Ich bin beim letzten Stück Brokkoli, als ich abrutschte. Ratsch! Direkt in den Zeige– und auch noch in den Mittelfinger. Blut spritzt, tropft auf den Küchenfußboden, ich bin allein. Pflaster hab ich auch keine, nur ein Zopfgummi und ein saugfähiges Küchentuch, mit dem ich die Wunde nach 5 Minuten unter dem Wasserhahn notdürftig verbinde. Immerhin waren die 4 Staffel Greys Anatomie, die ich mir vor ein paar Jahren angesehen habe, nicht komplett umsonst.
Ich fühle mich wie Amy Dunne, als ich das Blut von den Fliesen notdürftig mit einem Lappen aufwische. Nur, dass ich für meine aktuelle Situation nicht einmal großartig Verwendung hätte.

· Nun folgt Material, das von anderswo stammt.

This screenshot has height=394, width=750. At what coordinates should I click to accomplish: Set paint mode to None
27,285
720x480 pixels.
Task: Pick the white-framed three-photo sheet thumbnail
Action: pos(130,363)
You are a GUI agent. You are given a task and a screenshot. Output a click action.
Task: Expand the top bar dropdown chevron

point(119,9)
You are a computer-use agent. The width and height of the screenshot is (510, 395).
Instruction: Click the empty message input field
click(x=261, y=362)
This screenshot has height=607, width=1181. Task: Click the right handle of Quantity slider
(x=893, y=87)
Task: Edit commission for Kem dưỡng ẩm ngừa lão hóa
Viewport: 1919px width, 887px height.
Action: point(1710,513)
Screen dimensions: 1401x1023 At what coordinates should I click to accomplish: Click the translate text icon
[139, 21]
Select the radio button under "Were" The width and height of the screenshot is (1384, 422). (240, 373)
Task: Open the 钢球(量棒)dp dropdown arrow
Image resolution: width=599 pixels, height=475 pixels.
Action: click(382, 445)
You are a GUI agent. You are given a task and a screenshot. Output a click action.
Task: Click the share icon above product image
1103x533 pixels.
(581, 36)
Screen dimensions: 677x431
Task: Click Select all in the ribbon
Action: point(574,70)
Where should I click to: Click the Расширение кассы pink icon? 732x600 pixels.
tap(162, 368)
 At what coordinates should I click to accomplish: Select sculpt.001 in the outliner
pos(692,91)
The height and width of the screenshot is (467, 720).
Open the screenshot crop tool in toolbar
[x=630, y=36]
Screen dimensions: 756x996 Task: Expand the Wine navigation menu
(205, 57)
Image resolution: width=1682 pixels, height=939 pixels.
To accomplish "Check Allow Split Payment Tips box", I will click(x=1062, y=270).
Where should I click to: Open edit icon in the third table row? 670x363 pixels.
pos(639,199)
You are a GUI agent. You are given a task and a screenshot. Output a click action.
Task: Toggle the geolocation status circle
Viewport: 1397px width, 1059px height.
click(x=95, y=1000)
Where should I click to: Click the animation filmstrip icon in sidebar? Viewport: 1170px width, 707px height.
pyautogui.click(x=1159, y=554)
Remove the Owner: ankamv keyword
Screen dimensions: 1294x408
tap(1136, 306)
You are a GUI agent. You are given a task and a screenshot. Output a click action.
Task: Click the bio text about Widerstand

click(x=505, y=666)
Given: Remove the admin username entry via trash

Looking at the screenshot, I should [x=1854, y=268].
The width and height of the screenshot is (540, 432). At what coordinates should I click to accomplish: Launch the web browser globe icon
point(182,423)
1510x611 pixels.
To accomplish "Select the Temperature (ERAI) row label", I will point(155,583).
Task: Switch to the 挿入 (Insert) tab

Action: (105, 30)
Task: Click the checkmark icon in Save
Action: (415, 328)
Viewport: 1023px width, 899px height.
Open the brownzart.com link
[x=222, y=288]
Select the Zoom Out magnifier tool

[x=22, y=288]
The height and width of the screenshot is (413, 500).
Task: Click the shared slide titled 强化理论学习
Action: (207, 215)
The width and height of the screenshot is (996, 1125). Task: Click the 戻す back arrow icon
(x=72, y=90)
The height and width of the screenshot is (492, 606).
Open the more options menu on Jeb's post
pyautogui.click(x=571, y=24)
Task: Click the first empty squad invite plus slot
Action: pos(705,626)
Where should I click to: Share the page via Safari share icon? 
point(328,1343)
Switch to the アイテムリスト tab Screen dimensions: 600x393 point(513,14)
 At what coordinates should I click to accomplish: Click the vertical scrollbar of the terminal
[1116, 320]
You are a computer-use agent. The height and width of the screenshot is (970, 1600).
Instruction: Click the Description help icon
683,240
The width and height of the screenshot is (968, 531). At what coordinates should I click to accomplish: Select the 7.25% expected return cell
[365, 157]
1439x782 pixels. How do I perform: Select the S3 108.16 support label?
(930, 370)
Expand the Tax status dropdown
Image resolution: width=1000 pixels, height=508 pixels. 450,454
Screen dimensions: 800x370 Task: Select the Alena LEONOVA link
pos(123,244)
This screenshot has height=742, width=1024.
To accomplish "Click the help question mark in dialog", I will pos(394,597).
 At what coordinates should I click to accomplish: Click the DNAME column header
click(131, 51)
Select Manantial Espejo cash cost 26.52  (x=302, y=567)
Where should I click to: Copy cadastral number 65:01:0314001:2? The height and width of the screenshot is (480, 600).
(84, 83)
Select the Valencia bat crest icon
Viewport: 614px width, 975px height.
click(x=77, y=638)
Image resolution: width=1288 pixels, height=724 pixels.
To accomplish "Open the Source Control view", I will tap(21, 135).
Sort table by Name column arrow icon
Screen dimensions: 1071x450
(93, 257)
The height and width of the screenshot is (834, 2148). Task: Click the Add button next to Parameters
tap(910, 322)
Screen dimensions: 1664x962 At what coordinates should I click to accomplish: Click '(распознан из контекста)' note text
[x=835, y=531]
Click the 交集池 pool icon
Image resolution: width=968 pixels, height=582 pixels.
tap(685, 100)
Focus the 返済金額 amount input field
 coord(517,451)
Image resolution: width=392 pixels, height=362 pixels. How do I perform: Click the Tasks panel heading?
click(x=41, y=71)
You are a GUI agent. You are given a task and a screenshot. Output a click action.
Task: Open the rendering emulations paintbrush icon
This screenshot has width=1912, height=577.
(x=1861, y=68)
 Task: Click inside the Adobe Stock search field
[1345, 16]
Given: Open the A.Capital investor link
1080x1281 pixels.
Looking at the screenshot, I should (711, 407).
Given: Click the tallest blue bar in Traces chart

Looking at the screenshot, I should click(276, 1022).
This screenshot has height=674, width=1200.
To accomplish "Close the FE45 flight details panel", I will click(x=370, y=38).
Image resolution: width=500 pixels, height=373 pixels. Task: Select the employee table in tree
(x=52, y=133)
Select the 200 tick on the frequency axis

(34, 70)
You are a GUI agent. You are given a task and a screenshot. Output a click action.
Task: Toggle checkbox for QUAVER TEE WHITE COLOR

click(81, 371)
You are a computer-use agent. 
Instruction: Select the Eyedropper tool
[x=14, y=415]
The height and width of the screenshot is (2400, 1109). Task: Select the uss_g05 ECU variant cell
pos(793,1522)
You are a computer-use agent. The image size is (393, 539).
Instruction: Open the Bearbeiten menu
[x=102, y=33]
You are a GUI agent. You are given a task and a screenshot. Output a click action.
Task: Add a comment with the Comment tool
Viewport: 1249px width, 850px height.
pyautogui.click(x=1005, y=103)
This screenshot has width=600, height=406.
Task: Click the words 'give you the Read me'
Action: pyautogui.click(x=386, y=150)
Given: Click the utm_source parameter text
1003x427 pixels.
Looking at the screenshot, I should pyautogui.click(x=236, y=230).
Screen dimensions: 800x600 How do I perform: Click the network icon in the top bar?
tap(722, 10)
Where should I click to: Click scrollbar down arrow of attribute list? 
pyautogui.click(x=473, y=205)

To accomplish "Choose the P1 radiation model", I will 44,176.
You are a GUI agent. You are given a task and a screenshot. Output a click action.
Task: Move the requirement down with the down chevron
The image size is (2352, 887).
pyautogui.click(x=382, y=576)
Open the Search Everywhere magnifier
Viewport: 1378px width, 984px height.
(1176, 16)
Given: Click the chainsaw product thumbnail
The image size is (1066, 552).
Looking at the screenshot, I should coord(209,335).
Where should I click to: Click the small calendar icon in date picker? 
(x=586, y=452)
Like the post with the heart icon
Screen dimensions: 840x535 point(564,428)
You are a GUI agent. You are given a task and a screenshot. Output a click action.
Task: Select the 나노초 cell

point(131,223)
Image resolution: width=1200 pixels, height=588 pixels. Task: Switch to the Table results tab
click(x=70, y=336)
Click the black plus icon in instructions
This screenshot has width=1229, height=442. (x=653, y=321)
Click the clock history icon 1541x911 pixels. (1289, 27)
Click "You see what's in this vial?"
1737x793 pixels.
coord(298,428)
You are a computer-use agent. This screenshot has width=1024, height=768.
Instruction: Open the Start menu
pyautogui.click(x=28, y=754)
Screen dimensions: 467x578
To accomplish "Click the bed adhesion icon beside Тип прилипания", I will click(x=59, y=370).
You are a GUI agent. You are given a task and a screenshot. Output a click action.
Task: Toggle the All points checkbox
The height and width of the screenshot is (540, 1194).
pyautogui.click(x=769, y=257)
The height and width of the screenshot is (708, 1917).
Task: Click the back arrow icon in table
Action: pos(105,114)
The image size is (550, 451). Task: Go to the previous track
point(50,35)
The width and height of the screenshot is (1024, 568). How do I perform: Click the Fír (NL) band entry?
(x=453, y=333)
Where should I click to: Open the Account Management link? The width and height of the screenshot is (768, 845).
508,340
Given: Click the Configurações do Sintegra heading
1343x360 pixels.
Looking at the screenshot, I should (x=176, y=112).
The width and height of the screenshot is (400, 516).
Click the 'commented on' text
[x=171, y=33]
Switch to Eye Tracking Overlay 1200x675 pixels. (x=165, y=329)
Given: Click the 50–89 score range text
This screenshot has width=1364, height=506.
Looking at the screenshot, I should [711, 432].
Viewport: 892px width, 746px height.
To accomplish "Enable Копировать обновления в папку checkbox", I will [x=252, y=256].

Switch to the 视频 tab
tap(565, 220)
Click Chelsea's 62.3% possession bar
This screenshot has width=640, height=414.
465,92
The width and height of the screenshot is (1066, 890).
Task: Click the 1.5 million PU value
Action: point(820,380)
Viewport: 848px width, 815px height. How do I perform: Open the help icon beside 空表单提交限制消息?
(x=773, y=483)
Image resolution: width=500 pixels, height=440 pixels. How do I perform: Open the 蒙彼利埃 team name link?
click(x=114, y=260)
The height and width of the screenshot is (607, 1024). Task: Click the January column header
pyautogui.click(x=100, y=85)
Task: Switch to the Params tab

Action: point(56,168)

Wer Gone Girl gesehen hat, weiß wovon ich spreche.
Erschöpft sinke ich an den Kühlschrank, auf dem Herd brutzelt es. Wahrscheinlich brennt irgendwas an. Auch egal.
7,90€ kostet der Double-Cheeseburger mit Bacon. Für 2€ mehr bekommt man sogar Pommes geliefert. Geliefert. Auf meiner Rechnung stehen bereits 14,90€ aus dem Supermarkt, dazu kommen gleich 5€ für Pflaster, zwei temporär unbrauchbare Finger und eine Küche, die wieder so aussieht, wie ich sie vor 4 Stunden betreten habe. Macht unterm Strich -7€ in der New York Kasse und verstrichene Lebenszeit, die ich auch mit einem guten Film hätte verbringen können. Großartig.
Immerhin kann es nicht mehr schlimmer werden, denke ich. Und dann fällt mir auf, dass ich eine Weinflasche wohl kaum einhändig öffnen kann.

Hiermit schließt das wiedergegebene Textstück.